A total of 1,219 patients, who were hospitalised for COPD between 1986–1998, were included in this study. After adjustment for disease severity, it was observed that the use of N‐acetylcysteine was significantly associated with a reduced risk of readmission. The readmission risk was significantly lower in patients with high average daily doses of N‐acetylcysteine.

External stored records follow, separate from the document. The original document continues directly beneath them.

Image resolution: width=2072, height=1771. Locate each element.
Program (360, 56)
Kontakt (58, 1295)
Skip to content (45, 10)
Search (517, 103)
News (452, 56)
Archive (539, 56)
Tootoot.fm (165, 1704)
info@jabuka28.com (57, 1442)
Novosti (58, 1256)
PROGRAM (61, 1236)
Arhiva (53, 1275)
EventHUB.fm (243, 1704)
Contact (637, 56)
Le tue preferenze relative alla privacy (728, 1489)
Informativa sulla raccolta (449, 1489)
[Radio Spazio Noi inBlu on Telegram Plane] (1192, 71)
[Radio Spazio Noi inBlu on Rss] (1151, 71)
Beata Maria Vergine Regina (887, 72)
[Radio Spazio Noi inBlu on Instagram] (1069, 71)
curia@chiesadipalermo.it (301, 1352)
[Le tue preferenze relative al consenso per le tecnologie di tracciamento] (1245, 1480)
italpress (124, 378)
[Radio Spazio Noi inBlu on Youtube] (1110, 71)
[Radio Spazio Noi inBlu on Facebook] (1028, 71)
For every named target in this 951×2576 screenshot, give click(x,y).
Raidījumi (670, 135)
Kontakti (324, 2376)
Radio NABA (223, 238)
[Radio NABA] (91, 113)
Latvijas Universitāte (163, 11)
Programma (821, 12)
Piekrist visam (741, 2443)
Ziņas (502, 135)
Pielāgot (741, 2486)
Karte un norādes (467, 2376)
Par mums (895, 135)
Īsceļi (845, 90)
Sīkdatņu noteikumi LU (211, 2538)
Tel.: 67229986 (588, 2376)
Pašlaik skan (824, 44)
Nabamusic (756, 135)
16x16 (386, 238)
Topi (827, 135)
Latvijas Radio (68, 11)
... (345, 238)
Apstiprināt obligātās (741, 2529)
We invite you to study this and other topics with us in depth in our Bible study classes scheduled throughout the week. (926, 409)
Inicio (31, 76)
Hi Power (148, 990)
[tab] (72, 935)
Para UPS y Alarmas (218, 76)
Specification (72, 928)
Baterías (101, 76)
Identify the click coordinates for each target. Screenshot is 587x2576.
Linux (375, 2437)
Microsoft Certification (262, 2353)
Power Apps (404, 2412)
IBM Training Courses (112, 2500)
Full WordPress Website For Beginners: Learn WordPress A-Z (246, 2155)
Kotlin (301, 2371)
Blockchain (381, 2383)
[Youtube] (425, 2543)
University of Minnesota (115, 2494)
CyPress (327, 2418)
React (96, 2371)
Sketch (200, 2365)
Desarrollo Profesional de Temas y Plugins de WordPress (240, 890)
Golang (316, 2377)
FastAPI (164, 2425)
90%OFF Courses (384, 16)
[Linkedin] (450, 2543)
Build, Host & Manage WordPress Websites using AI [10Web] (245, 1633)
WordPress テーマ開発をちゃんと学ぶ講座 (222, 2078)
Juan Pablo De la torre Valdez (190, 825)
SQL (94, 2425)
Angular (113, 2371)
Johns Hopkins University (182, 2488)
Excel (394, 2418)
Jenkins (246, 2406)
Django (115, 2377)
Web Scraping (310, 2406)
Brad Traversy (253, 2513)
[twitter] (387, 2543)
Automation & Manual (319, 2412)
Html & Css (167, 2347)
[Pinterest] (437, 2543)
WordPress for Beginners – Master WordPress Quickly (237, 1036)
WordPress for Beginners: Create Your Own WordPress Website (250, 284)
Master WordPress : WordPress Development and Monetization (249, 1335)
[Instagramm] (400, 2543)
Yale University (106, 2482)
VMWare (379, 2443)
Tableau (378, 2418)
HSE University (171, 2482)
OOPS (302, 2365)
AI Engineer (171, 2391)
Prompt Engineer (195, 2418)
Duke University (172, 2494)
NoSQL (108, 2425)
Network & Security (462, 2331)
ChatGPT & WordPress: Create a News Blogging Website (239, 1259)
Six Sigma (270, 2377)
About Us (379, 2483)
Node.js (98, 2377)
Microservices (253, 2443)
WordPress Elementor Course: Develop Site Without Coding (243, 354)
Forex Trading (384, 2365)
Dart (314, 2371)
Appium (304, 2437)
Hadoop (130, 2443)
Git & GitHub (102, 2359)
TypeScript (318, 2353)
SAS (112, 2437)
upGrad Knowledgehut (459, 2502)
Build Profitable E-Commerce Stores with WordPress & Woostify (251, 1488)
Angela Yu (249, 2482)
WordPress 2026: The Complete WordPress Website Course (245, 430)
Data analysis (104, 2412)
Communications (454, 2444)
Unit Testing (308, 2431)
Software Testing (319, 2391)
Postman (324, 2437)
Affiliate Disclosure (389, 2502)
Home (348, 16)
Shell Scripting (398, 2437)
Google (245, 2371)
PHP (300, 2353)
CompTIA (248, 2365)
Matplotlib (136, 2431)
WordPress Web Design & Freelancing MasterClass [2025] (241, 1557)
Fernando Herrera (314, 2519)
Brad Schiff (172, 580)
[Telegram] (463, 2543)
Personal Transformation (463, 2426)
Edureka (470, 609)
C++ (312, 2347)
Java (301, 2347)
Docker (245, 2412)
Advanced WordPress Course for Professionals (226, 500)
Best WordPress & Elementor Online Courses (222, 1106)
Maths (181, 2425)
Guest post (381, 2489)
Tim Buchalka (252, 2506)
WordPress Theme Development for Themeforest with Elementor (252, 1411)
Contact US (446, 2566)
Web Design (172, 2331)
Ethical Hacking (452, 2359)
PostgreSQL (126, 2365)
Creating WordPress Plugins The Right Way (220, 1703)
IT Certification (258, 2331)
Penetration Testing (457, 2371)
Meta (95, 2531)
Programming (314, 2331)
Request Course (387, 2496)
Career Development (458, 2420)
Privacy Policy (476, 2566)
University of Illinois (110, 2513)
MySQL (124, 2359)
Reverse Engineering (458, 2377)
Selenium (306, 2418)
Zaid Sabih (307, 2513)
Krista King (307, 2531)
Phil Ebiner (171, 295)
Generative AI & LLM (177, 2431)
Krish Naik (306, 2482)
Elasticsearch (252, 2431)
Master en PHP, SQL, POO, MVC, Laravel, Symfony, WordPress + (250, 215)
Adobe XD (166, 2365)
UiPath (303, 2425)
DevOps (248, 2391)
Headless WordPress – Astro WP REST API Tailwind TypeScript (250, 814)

In conclusion it was observed that N‐acetylcysteine reduces the risk of re-hospitalisation for chronic obstructive pulmonary disease by ∼30% and that this risk reduction is dose-dependent.
- chronic obstructive pulmonary disease
- exacerbation
- hospitalisation
- mucolytics
- N‐acetylcysteine
- pharmacoepidemiology
In the elderly, the most common respiratory illness is chronic obstructive pulmonary disease (COPD). COPD is a leading chronic disorder in Western society and is characterised by chronic airflow limitation that is not fully reversible, usually progressive and this airway obstruction is associated with inflammation of the airways 1. In Europe and the USA COPD is ranked as the third and fourth most common cause of death, respectively 1, 2. Many COPD patients suffer from acute episodes of an increase in severity of the disease with irreversible airway obstruction, known as exacerbations. The frequency of these exacerbations varies between 1.3–4.0·yr−1, depending on the definition and grading of severity, and can often lead to hospitalisation 3–5. Since exacerbations are a major cause of loss of quality of life, increased morbidity, hospitalisation or death, one of the major objectives of treatment of COPD (from both a medical and an economical perspective) is the prevention, identification and prompt treatment of exacerbations 1, 4.
Chronic mucus hypersecretion is significantly and consistently associated with an increased risk of hospitalisation for COPD patients 6. N‐acetylcysteine, a mucolytic agent with additional antioxidative properties, has an extensive and sometimes controversial history of use in the treatment of COPD 7, 8. In some European countries N‐acetylcysteine is used extensively for the treatment of COPD, where as prescribers in the USA, UK and Australia are less convinced that the drug is effective 9. Mucolytics increase expectoration of sputum by reducing its viscosity and/or hypersecretion 10. Treatment with N‐acetylcysteine has been shown to result in symptomatic improvement in patients with COPD 7. Moreover, a recent systematic overview related treatment with N‐acetylcysteine with a reduction in acute exacerbations and days of illness 9. Several reports have shown that treating chronic bronchitis patients with N‐acetylcysteine is both beneficial and cost-effective 11, 12.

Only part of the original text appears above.